**Material for this task**

----------

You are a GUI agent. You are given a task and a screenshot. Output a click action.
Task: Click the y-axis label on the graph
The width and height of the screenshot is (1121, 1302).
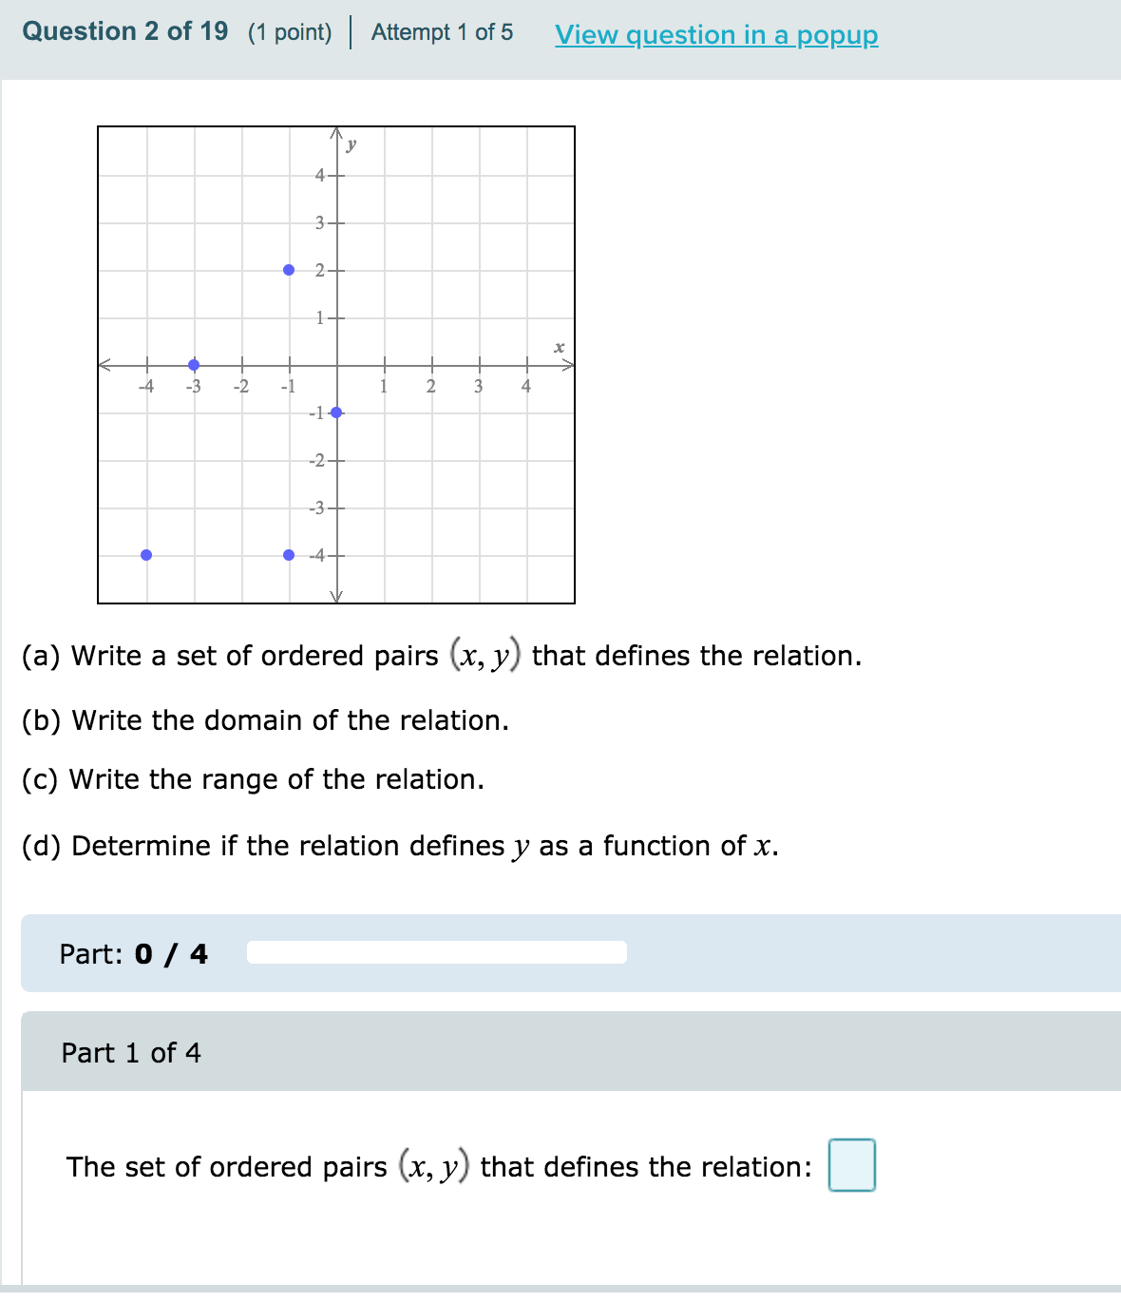pyautogui.click(x=351, y=144)
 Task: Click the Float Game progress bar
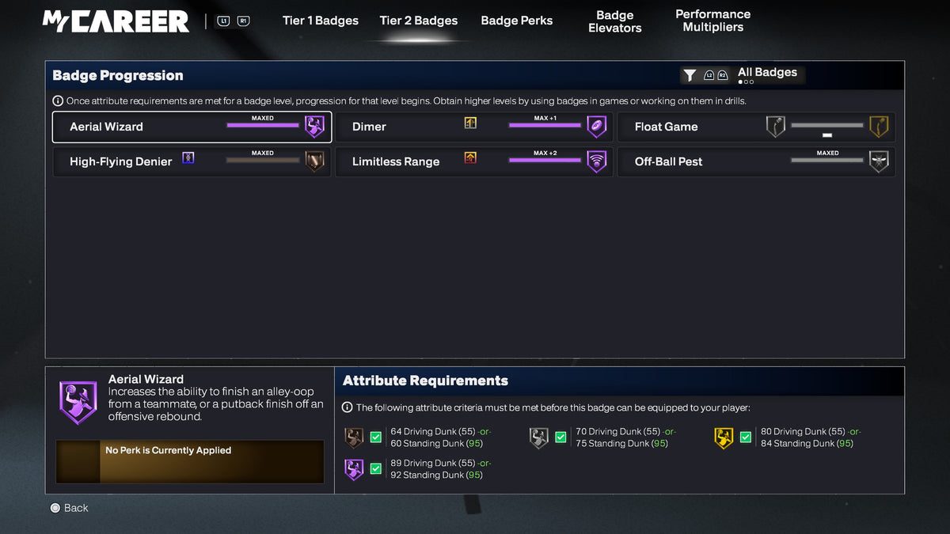827,126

----------

**Task description**
Exactly as written, print each entry, leaving all pictures out.

**Answer for the task**
You are a GUI agent. You are given a task and a screenshot. Output a click action.
Task: Click the y-axis label on the graph
The width and height of the screenshot is (1121, 1302).
pyautogui.click(x=351, y=144)
 Task: Click the Float Game progress bar
827,126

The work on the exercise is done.